Pigeons and dogs were also used to carry messages during war. Pigeons were useful with their homing instincts, being able to bring them back to where the message came from – thus being able to return a response message to the correct place as necessary. Dogs were able to navigate trenches and battlefields with more ease and speed than a human soldier, which made them great at transporting messages this way. Dogs had other uses in war, such as; being guard and/or watch dogs, using their keen sense of smell to find injured soldiers on the battlefield and carry medical supplies, as ratters, and (my no means least) as companions.

Cats would also have been used for companionship, as well as for rodent control in the trenches and living areas of the soldiers, as well as on Naval ships. As rodents spread disease and deplete food supplies, cats were of great value in war-time.

Although you probably wouldn’t have thought it, slugs were also of great value during war. How? Well, slugs have the ability to detect gas before humans. They close up their breathing pores and compress their body to protect themselves, and survive the gas. As such, soldiers would take a “Slug Brigade” with them, and when they saw the slugs react to gas, they put on their gas masks before the gas reached harmful levels, and many lives were saved.

Thanks to brave men and women on the battlefields, and back home; thanks to the many animals playing their part on the battlefields, and back home; thanks to the sacrifices made by so many, we have the lives we live today.
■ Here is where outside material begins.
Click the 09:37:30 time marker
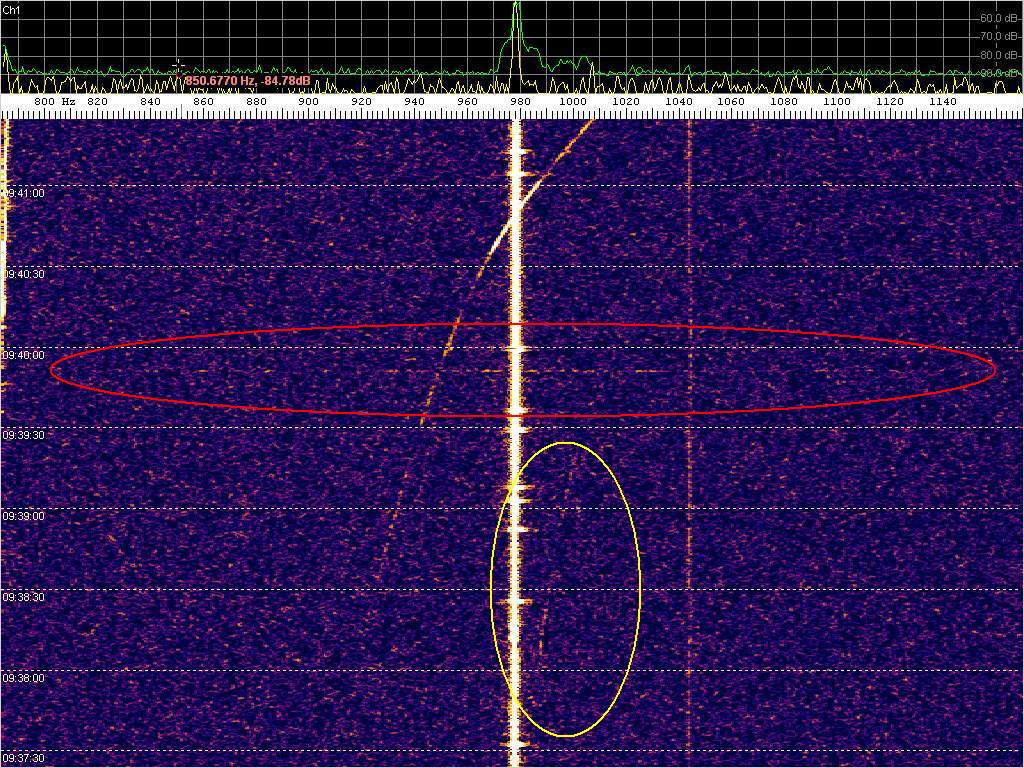 (x=25, y=759)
Please check out my November 2014 post Remembrance to see other animals that have been used in wars throughout history.


All other images are open source, Google images, or my own – or photos donated for use by the pet owners.


If you have any questions or comments; please post a comment below, or contact Ali’s Answers via one of my social media pages…
. Facebook (Ali’s Animal Answers)
. Twitter (@AlisAnswers)
. LinkedIn (Ali Lloyd)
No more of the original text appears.